The manner in which individuals “market” themselves in the labour market is changing gears. This is attributed to fast changes in information technology sector that has influenced the application of ICT tools in daily endeavours. Personal smart phones and laptops have ascended to become tools which people harness to generate their CVs. Well-presented CV have increased chances of securing employment. This project is spreading awareness to graduates and job applicants of the application of online-generated CV in applying for a job. Additionally, this project induces awareness to educators amongst the general public about the program which caters for their employment application needs.

Software Engineering Models

Our program harnessed the prototyping model as one of the software development life cycle models. Prototyping refers to the process of developing an operational replication of a product system (Riabov, 2011). We employed this model based on the axiom it provides a small scale facsimile of the final program. In addition, this model has the capacity to provide users’ feedback as diagrammatized below (figure 1);

user feedback

According to Boehm, and Turner (2013), prototyping model is one of the most popular SDLC models.
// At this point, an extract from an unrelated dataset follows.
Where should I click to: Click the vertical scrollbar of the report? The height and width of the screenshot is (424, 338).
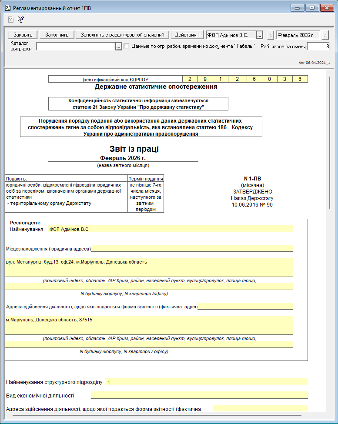pyautogui.click(x=330, y=144)
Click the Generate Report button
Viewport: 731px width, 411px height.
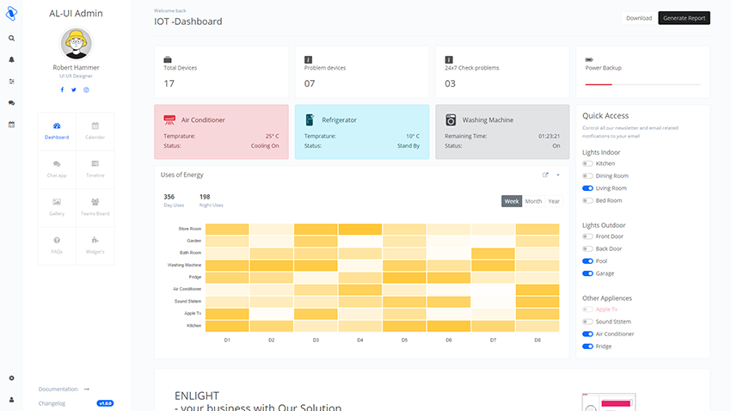coord(684,18)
The model is used when users have no idea about the project requirement beforehand. According to this model, a prototype of the final program is first conceived, tested, and modified in accordance to the customers’ demands that are captured in their feedback. The process is continually repeated until the users are fully contented about the software; and that is when the final program is developed.

In accordance to the prototyping model, we implemented our program partially during the analysis phase in order to grant our users an opportunity to react to the program at an early stage. We interviewed our prospective users to capture new requirements to be re-integrated into system development. The interview responses were thus captured in a document to be used to rectify the program before we developed the final product

Prototyping model was advantageous in a number of ways. First, our intended users had an opportunity to see the partial product early in the development life cycle. This opportunity ensured high level of user comfort and satisfaction. In addition, new demands from users were easily integrated and missing links and functionalities easily figured out (Koelsch, 2016). Errors would also be easily detected in time thereby cutting down of excessive costs in alleviating them when they have matured. Early identification of defects also elevated our program quality standards. The early the errors are identified, the early the relevant remedies are applied which prevent escalated defects that may permanently paralyse the product development. Indeed, prototyping model was one of the best software development life cycle models since it was flexible by virtue of confining our project within a strict scope. However, the model was characterised by a few imitations. The major limitation was its costliness concerning time and financial resources. Besides, it would also be cumbersome sometimes to incorporate all the changes proposed by users.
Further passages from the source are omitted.